───── The records ─────
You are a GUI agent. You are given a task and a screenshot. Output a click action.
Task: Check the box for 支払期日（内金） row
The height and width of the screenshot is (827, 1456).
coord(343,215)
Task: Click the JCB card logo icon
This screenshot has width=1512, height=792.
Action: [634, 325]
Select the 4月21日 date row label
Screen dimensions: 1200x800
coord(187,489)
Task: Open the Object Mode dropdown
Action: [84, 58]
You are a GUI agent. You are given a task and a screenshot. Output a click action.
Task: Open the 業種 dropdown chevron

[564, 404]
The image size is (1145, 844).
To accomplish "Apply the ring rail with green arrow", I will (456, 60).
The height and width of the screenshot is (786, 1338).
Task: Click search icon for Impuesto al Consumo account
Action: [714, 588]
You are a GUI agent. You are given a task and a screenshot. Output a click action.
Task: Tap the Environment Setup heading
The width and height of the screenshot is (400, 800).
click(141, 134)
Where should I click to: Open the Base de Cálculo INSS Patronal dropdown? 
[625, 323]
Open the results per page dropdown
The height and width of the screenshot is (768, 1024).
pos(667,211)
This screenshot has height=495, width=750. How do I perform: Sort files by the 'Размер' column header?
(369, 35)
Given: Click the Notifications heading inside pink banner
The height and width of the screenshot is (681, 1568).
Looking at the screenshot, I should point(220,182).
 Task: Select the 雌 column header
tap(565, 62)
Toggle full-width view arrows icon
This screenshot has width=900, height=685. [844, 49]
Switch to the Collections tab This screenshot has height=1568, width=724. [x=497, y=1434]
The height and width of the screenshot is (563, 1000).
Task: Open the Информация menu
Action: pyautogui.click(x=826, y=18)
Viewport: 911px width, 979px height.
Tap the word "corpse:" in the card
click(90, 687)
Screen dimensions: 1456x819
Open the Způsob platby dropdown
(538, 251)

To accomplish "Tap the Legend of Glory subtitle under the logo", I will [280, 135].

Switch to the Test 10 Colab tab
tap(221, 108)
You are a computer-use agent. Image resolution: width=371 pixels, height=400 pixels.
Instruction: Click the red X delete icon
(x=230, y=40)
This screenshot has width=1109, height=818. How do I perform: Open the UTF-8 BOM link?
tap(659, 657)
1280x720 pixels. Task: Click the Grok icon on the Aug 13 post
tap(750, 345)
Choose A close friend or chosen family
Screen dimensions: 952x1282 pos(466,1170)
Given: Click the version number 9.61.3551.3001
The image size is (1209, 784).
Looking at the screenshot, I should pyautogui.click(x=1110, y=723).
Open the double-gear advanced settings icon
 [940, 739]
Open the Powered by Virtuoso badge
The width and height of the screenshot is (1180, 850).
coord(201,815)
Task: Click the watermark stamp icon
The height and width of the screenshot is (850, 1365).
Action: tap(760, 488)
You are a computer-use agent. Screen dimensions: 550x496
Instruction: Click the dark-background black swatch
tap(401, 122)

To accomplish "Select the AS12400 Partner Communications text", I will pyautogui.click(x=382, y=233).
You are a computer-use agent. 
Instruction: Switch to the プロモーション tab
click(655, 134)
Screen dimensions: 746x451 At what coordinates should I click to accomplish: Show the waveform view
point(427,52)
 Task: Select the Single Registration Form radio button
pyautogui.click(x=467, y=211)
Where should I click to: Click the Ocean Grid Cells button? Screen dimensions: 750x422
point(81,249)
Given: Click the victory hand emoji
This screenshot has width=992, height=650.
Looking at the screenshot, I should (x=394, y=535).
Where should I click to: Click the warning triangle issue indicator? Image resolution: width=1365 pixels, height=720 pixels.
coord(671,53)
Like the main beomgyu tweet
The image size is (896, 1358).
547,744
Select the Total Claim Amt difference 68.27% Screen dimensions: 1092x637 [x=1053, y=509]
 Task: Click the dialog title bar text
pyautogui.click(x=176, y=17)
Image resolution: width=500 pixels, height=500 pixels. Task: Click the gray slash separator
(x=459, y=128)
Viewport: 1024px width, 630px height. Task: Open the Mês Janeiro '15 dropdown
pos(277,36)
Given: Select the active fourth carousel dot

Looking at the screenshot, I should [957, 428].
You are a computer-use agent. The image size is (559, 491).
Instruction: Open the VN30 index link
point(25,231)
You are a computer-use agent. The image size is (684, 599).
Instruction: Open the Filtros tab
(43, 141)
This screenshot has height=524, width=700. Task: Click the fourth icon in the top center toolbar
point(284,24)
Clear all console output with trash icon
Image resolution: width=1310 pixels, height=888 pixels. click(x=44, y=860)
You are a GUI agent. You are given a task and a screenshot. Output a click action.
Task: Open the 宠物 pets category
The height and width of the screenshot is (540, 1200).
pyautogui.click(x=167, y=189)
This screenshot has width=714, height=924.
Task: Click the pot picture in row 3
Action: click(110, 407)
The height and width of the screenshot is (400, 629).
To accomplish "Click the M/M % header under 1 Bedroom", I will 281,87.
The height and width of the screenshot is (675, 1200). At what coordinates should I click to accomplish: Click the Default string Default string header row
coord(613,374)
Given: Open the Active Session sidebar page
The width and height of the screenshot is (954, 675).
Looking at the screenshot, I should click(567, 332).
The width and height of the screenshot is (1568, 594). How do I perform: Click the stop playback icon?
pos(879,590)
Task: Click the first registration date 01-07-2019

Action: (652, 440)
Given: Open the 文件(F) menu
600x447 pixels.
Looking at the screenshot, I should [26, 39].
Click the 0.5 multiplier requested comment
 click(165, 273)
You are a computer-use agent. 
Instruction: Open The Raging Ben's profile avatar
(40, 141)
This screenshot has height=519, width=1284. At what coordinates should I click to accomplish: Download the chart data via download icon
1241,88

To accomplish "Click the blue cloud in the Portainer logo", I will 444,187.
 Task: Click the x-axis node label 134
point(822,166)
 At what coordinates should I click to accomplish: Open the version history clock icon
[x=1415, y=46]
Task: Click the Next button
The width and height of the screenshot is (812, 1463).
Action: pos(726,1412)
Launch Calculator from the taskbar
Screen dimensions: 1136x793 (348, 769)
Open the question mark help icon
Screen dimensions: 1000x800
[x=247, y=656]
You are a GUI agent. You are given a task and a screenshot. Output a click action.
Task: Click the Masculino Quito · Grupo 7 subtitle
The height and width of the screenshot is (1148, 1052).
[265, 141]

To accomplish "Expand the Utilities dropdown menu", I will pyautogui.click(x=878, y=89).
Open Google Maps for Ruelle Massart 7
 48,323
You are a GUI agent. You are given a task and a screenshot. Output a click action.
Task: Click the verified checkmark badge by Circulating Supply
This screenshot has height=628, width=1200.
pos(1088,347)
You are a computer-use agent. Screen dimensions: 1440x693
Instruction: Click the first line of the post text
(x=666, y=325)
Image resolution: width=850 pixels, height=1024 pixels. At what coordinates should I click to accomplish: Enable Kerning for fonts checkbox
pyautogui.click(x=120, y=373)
─────
• _Work required_
Could you give every entry again, exactly as written?

• _Completed task_
You are a GUI agent. You are given a task and a screenshot. Output a click action.
Task: Check the box for 支払期日（内金） row
The height and width of the screenshot is (827, 1456).
coord(343,215)
Task: Click the JCB card logo icon
This screenshot has width=1512, height=792.
Action: [634, 325]
Select the 4月21日 date row label
Screen dimensions: 1200x800
coord(187,489)
Task: Open the Object Mode dropdown
Action: [84, 58]
You are a GUI agent. You are given a task and a screenshot. Output a click action.
Task: Open the 業種 dropdown chevron

[564, 404]
The image size is (1145, 844).
To accomplish "Apply the ring rail with green arrow", I will (456, 60).
The height and width of the screenshot is (786, 1338).
Task: Click search icon for Impuesto al Consumo account
Action: [714, 588]
You are a GUI agent. You are given a task and a screenshot. Output a click action.
Task: Tap the Environment Setup heading
The width and height of the screenshot is (400, 800).
click(141, 134)
Where should I click to: Open the Base de Cálculo INSS Patronal dropdown? 
[625, 323]
Open the results per page dropdown
The height and width of the screenshot is (768, 1024).
pos(667,211)
This screenshot has height=495, width=750. How do I perform: Sort files by the 'Размер' column header?
(369, 35)
Given: Click the Notifications heading inside pink banner
The height and width of the screenshot is (681, 1568).
Looking at the screenshot, I should point(220,182).
 Task: Select the 雌 column header
tap(565, 62)
Toggle full-width view arrows icon
This screenshot has width=900, height=685. [844, 49]
Switch to the Collections tab This screenshot has height=1568, width=724. [x=497, y=1434]
The height and width of the screenshot is (563, 1000).
Task: Open the Информация menu
Action: pyautogui.click(x=826, y=18)
Viewport: 911px width, 979px height.
Tap the word "corpse:" in the card
click(90, 687)
Screen dimensions: 1456x819
Open the Způsob platby dropdown
(538, 251)

To accomplish "Tap the Legend of Glory subtitle under the logo", I will [280, 135].

Switch to the Test 10 Colab tab
tap(221, 108)
You are a computer-use agent. Image resolution: width=371 pixels, height=400 pixels.
Instruction: Click the red X delete icon
(x=230, y=40)
This screenshot has width=1109, height=818. How do I perform: Open the UTF-8 BOM link?
tap(659, 657)
1280x720 pixels. Task: Click the Grok icon on the Aug 13 post
tap(750, 345)
Choose A close friend or chosen family
Screen dimensions: 952x1282 pos(466,1170)
Given: Click the version number 9.61.3551.3001
The image size is (1209, 784).
Looking at the screenshot, I should pyautogui.click(x=1110, y=723).
Open the double-gear advanced settings icon
 [940, 739]
Open the Powered by Virtuoso badge
The width and height of the screenshot is (1180, 850).
coord(201,815)
Task: Click the watermark stamp icon
The height and width of the screenshot is (850, 1365).
Action: tap(760, 488)
You are a computer-use agent. Screen dimensions: 550x496
Instruction: Click the dark-background black swatch
tap(401, 122)

To accomplish "Select the AS12400 Partner Communications text", I will pyautogui.click(x=382, y=233).
You are a computer-use agent. 
Instruction: Switch to the プロモーション tab
click(655, 134)
Screen dimensions: 746x451 At what coordinates should I click to accomplish: Show the waveform view
point(427,52)
 Task: Select the Single Registration Form radio button
pyautogui.click(x=467, y=211)
Where should I click to: Click the Ocean Grid Cells button? Screen dimensions: 750x422
point(81,249)
Given: Click the victory hand emoji
This screenshot has width=992, height=650.
Looking at the screenshot, I should (x=394, y=535).
Where should I click to: Click the warning triangle issue indicator? Image resolution: width=1365 pixels, height=720 pixels.
coord(671,53)
Like the main beomgyu tweet
The image size is (896, 1358).
547,744
Select the Total Claim Amt difference 68.27% Screen dimensions: 1092x637 [x=1053, y=509]
 Task: Click the dialog title bar text
pyautogui.click(x=176, y=17)
Image resolution: width=500 pixels, height=500 pixels. Task: Click the gray slash separator
(x=459, y=128)
Viewport: 1024px width, 630px height. Task: Open the Mês Janeiro '15 dropdown
pos(277,36)
Given: Select the active fourth carousel dot

Looking at the screenshot, I should [957, 428].
You are a computer-use agent. The image size is (559, 491).
Instruction: Open the VN30 index link
point(25,231)
You are a computer-use agent. The image size is (684, 599).
Instruction: Open the Filtros tab
(43, 141)
This screenshot has height=524, width=700. Task: Click the fourth icon in the top center toolbar
point(284,24)
Clear all console output with trash icon
Image resolution: width=1310 pixels, height=888 pixels. click(x=44, y=860)
You are a GUI agent. You are given a task and a screenshot. Output a click action.
Task: Open the 宠物 pets category
The height and width of the screenshot is (540, 1200).
pyautogui.click(x=167, y=189)
This screenshot has width=714, height=924.
Task: Click the pot picture in row 3
Action: click(110, 407)
The height and width of the screenshot is (400, 629).
To accomplish "Click the M/M % header under 1 Bedroom", I will 281,87.
The height and width of the screenshot is (675, 1200). At what coordinates should I click to accomplish: Click the Default string Default string header row
coord(613,374)
Given: Open the Active Session sidebar page
The width and height of the screenshot is (954, 675).
Looking at the screenshot, I should click(567, 332).
The width and height of the screenshot is (1568, 594). How do I perform: Click the stop playback icon?
pos(879,590)
Task: Click the first registration date 01-07-2019

Action: (652, 440)
Given: Open the 文件(F) menu
600x447 pixels.
Looking at the screenshot, I should [26, 39].
Click the 0.5 multiplier requested comment
 click(165, 273)
You are a computer-use agent. 
Instruction: Open The Raging Ben's profile avatar
(40, 141)
This screenshot has height=519, width=1284. At what coordinates should I click to accomplish: Download the chart data via download icon
1241,88

To accomplish "Click the blue cloud in the Portainer logo", I will 444,187.
 Task: Click the x-axis node label 134
point(822,166)
 At what coordinates should I click to accomplish: Open the version history clock icon
[x=1415, y=46]
Task: Click the Next button
The width and height of the screenshot is (812, 1463).
Action: pos(726,1412)
Launch Calculator from the taskbar
Screen dimensions: 1136x793 (348, 769)
Open the question mark help icon
Screen dimensions: 1000x800
[x=247, y=656]
You are a GUI agent. You are given a task and a screenshot. Output a click action.
Task: Click the Masculino Quito · Grupo 7 subtitle
The height and width of the screenshot is (1148, 1052).
[265, 141]

To accomplish "Expand the Utilities dropdown menu", I will pyautogui.click(x=878, y=89).
Open Google Maps for Ruelle Massart 7
 48,323
You are a GUI agent. You are given a task and a screenshot. Output a click action.
Task: Click the verified checkmark badge by Circulating Supply
This screenshot has height=628, width=1200.
pos(1088,347)
You are a computer-use agent. Screen dimensions: 1440x693
Instruction: Click the first line of the post text
(x=666, y=325)
Image resolution: width=850 pixels, height=1024 pixels. At what coordinates should I click to accomplish: Enable Kerning for fonts checkbox
pyautogui.click(x=120, y=373)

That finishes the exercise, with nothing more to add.